Available from Boydell and Brewer
Right of Election:
in the freemen
Number of voters:
20 in 1698
|13 Apr. 1660||HON. WALTER DEVEREUX|
|18 Apr. 1661||(SIR) ALLEN BRODRICK|
|HON. WALTER DEVEREUX|
|24 Feb. 1679||LIONEL TOLLEMACHE, Lord Huntingtower|
|SIR JOHN DUKE, Bt.|
|5 Sept. 1679||SIR JOHN DUKE, Bt.|
|23 Feb. 1681||SIR JOHN DUKE, Bt.|
|17 Mar. 1685||LIONEL TOLLEMACHE, Lord Huntingtower|
|11 Jan. 1689||SIR JOHN DUKE, Bt.|
Under its Elizabethan charter the corporation of Orford consisted of the mayor, eight portmen, and 12 capital burgesses. The principal interest in the borough was held in this period by the Tollemaches, but the seats were not beyond the reach of other local gentry, notably Walter Devereux of Butley Priory, Sir John Duke of Benhall, and Thomas Glemham of Little Glemham. No contests are recorded.1
Before the general election of 1660 Devereux and his brother Edward were sworn in as freemen of the borough. Their elder brother, Viscount Hereford, was one of the six peers sent to Charles II at The Hague. The Tollemache interest went to Allen Brodrick, head of the royalist network to which the third baronet and his wife, Lady Dysart, belonged, and the principal confidant of Sir Edward Hyde, later Lord Chancellor Clarendon. The ‘worthy and bountiful benevolence’ of Lord Hereford in giving 20 loads of timber towards the repair of the town house and quay in August no doubt assisted the reelection of the sitting Members ‘with one accord and assent’ in 1661.2
Duke, who had established a useful interest with the corporation by serving as mayor in 1677, represented the borough as a country Member in all the Exclusion Parliaments. Financial embarrassment and loss of political influence forced the retirement of Devereux and Brodrick, respectively, and at the first general election of 1679 the senior seat was taken by Lady Dysart’s heir, Lord Huntingtower, who had succeeded to the Tollemache estate in 1669. The two Members voted in opposite lobbies on the exclusion bill, and in the autumn Huntingtower was replaced by the recorder, Henry Parker. Parker died before the next election, and was replaced in the Oxford Parliament by Glemham, probably an opponent of exclusion. Quo warranto proceedings began in 1684 ‘on purpose to set aside Sir John Duke’s interest, and to place some loyal gentleman in his room in case there should be a Parliament’. But this ‘good design’, in the words of a local clergyman, was endangered by a courtier, Sir Caesar Cranmer, the nephew and heir in reversion of Sir Henry Wood, who undertook to renew the charter at his own charge if they would elect him to the next Parliament.

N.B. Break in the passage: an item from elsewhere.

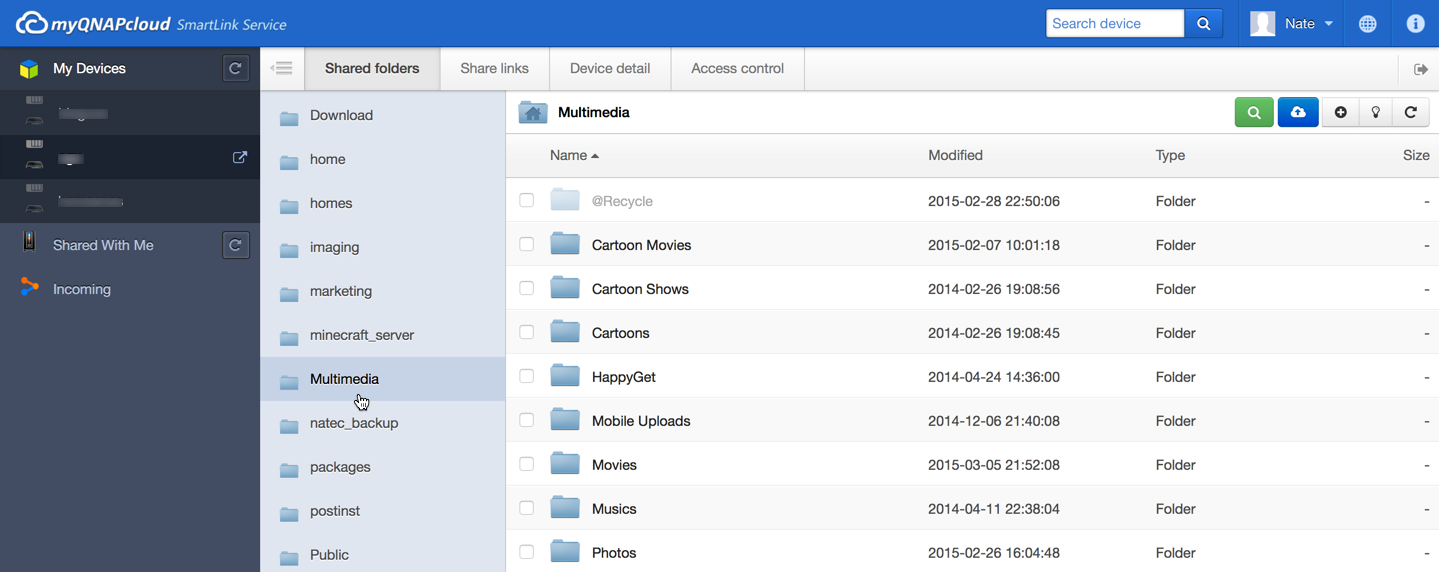Collapse the shared folders sidebar panel

283,69
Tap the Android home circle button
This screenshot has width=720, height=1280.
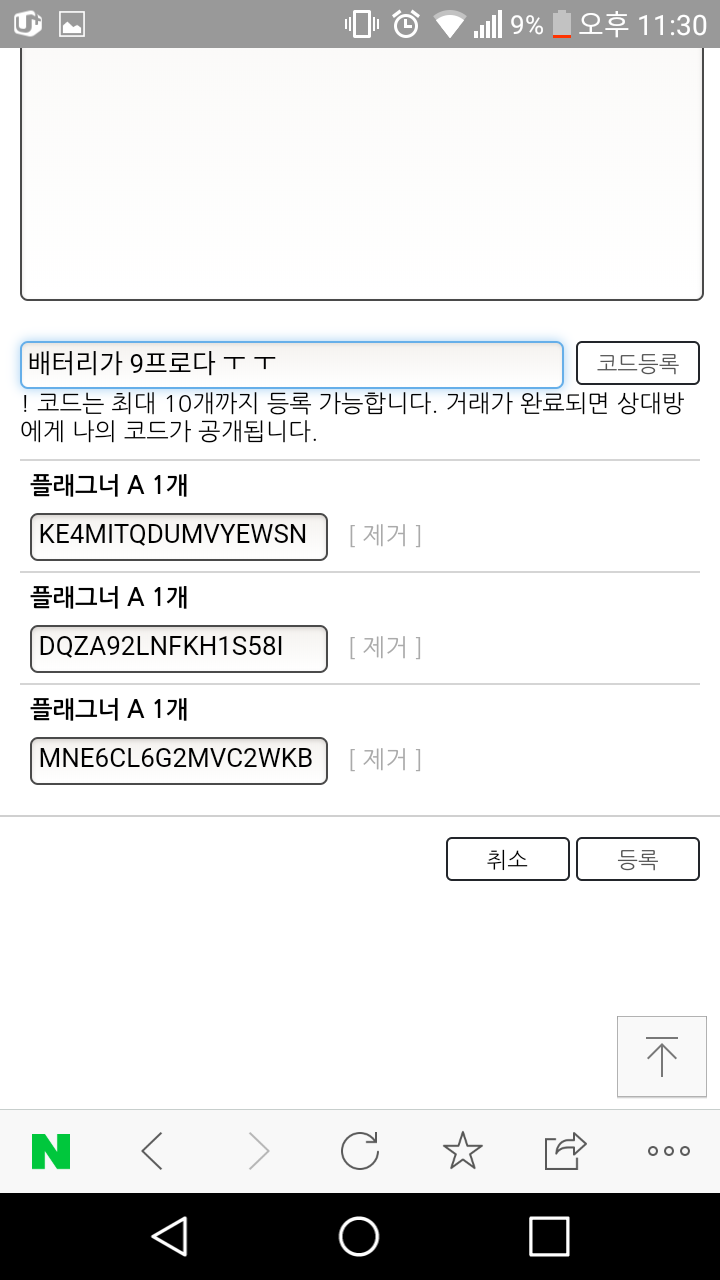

I understand the gentleman has interest at Court to do it, and that he is himself a very loyal person; but he knows not that, if the persons he treats with will be put into the new charter, Sir John Duke must necessarily be chosen with him, whereas, if there be no charter at all and we are allowed a prescription to send burgesses (for we never sent by virtue of any charter), I can make sure of two loyal gentlemen, having sufficient interest in the greatest part of the scot and lot men. However, if the charter be to be renewed, either by this gentleman or my Lord Huntingtower or otherwise, there must be great care taken concerning the new portmen and freemen, for the poor town cannot supply sufficient and loyal men, but they must be made up out of the gentry in the country, who are first to be treated with.
A charter in accordance with these proposals was issued in February 1685, with the portmen increased from eight to 12 by the addition of local Tory gentlemen. Cranmer became a Roman Catholic about this time, and there is no evidence that he ever stood. Glemham was re-elected to James II’s Parliament with Huntingtower. In April 1688 the royal electoral agents reported:
Orford is a corporation, the election popular. The town belongs to the Lord Huntingtower and will choose such as your Majesty shall name, if recommended by his lordship. Lord Dover hath undertaken for this election.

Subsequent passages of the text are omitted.